───── Records provided ─────

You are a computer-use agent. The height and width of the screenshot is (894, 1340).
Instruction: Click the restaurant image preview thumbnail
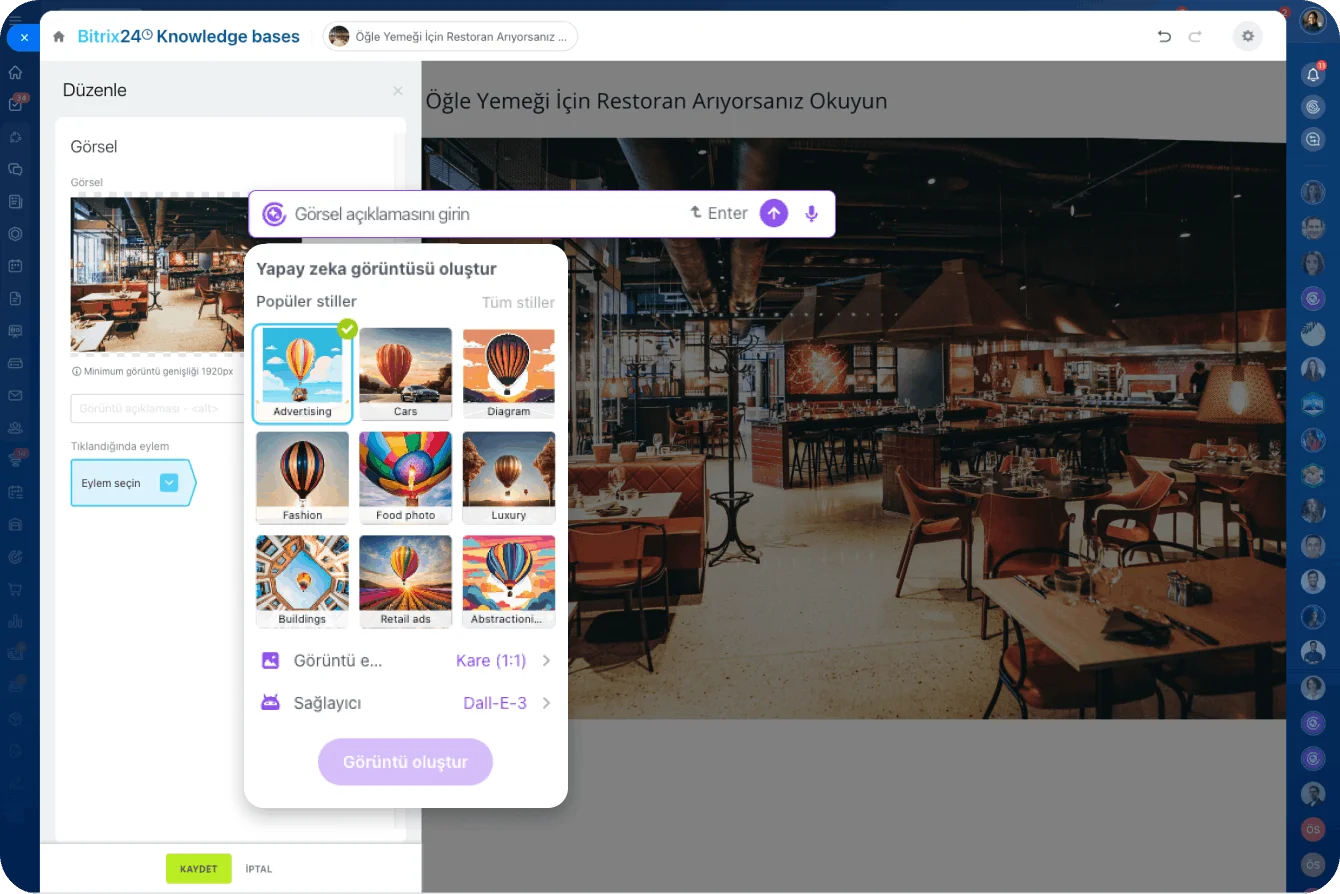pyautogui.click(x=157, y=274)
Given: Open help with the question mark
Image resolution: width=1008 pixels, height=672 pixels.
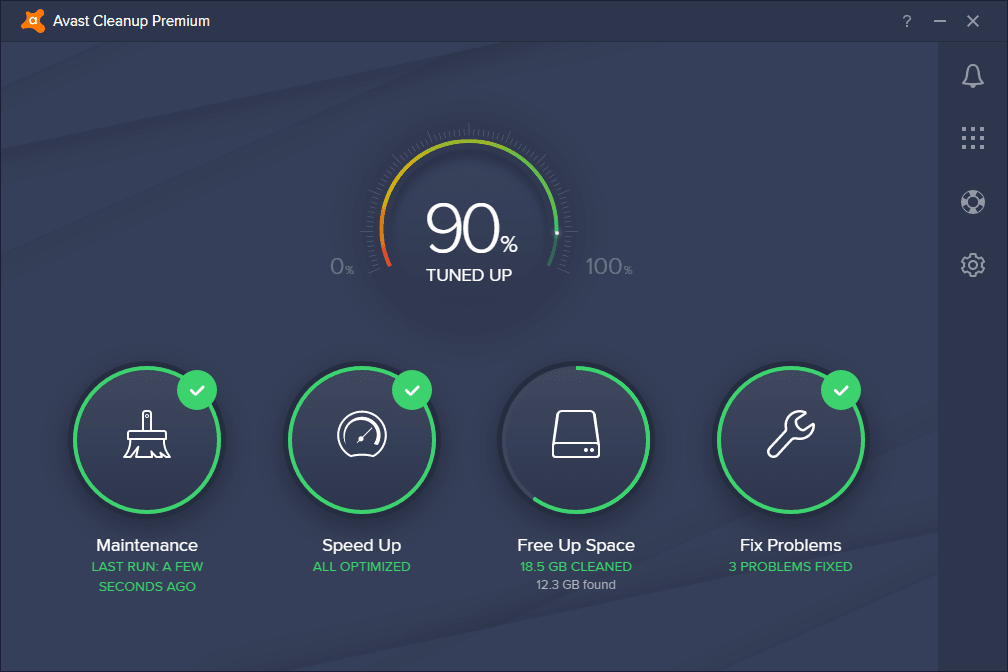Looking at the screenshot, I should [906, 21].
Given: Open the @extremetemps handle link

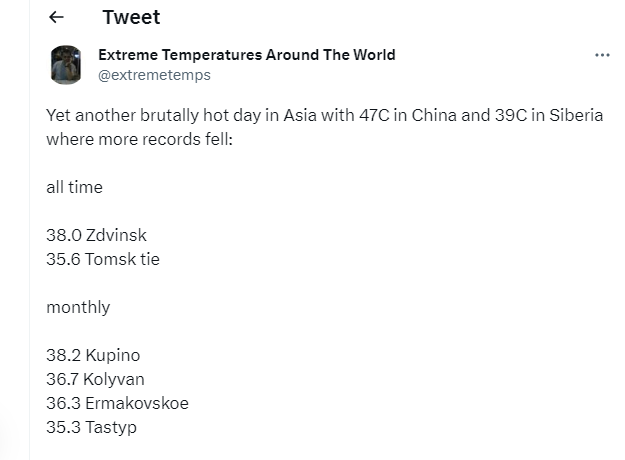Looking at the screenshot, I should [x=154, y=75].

─────
───── Records provided ─────

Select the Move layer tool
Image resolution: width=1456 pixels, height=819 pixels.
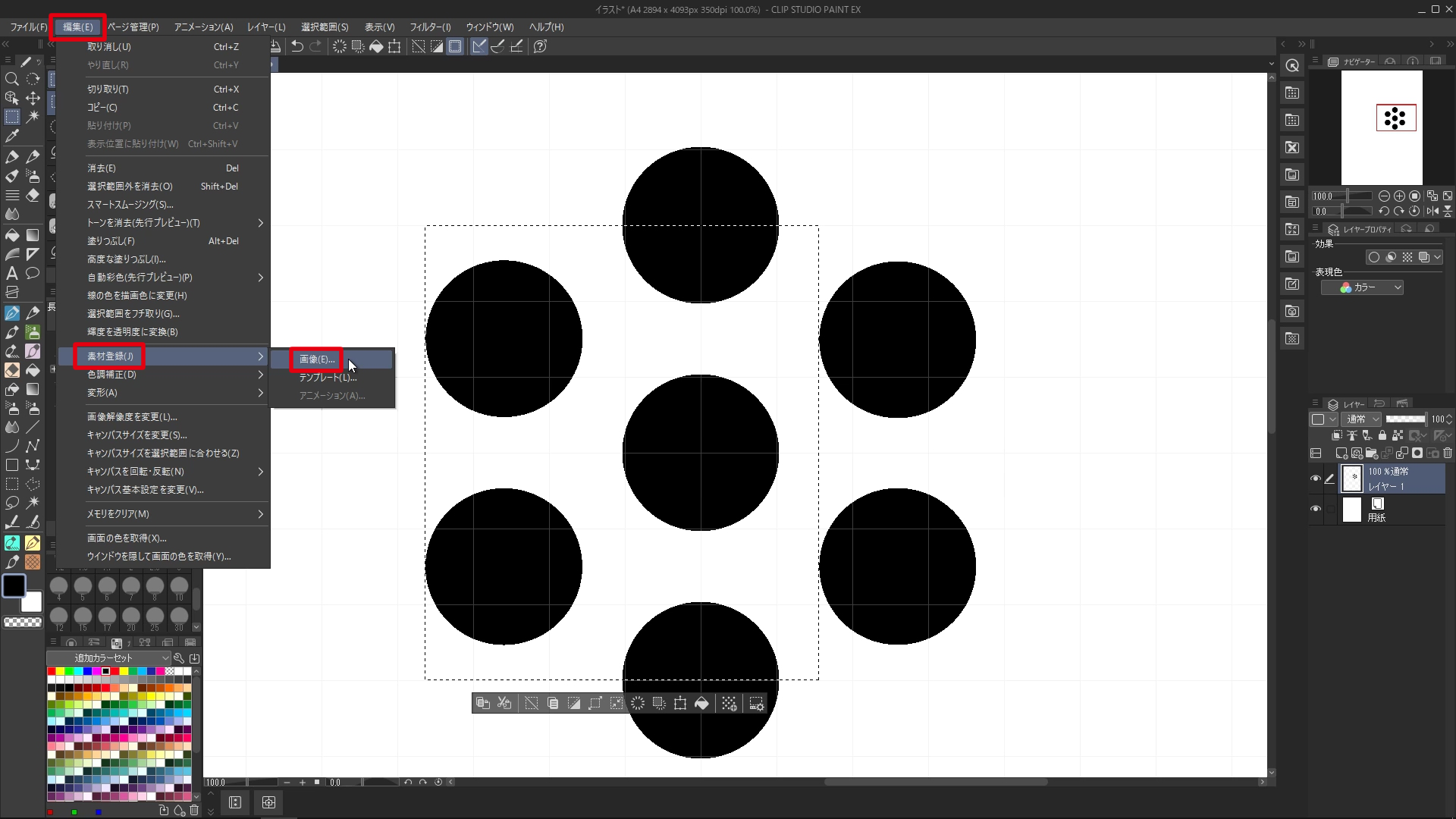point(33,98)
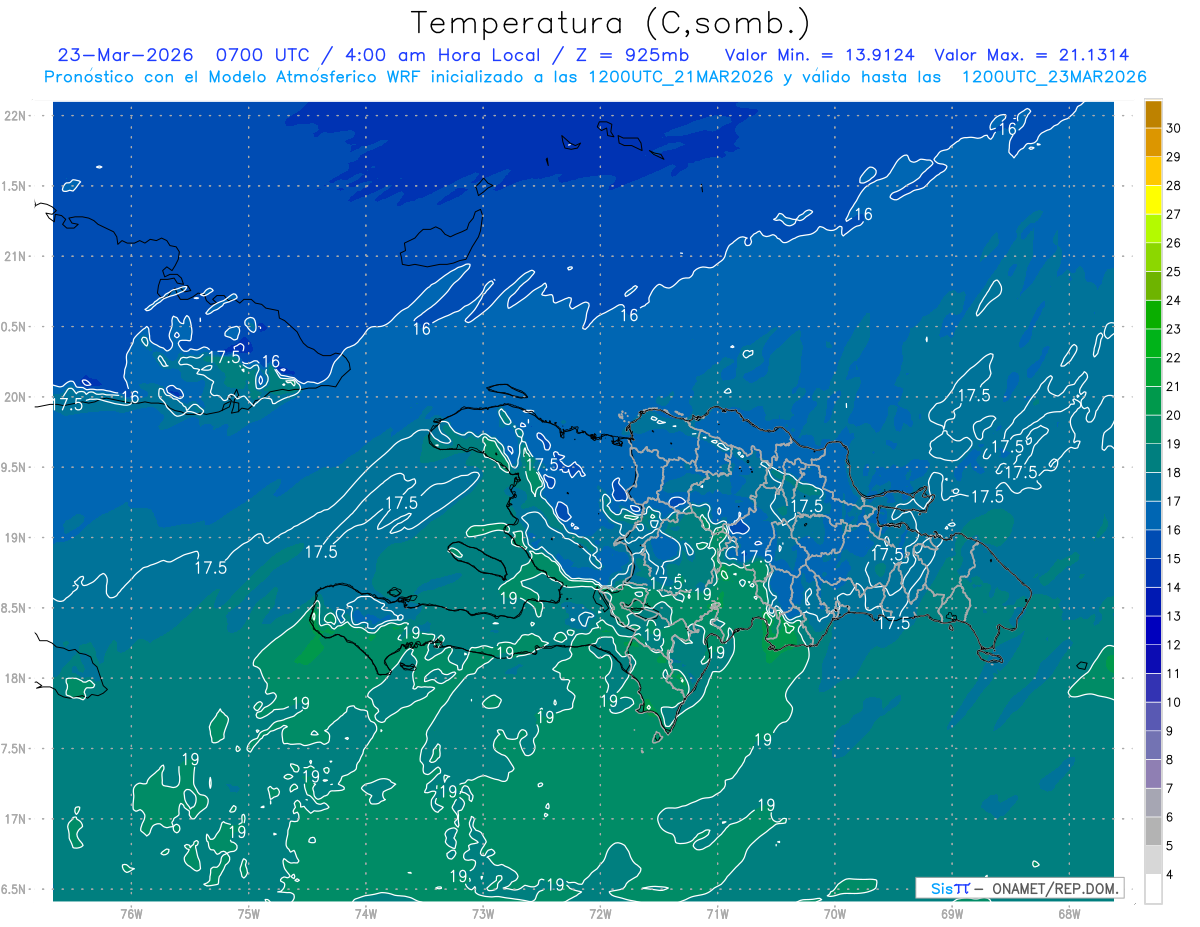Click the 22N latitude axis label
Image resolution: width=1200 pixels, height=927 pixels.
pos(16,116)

─────

Recast the records as a numbered list, starting with the line that contains "Given: Open help with the question mark" and going on through the line that contains "Looking at the screenshot, I should [x=154, y=75].", skipping blank lines. Leave the pictures out of the answer.

Solution to the exercise>
1. Given: Open help with the question mark
2. Image resolution: width=1008 pixels, height=672 pixels.
3. Looking at the screenshot, I should [906, 21].
4. Given: Open the @extremetemps handle link
5. Looking at the screenshot, I should [x=154, y=75].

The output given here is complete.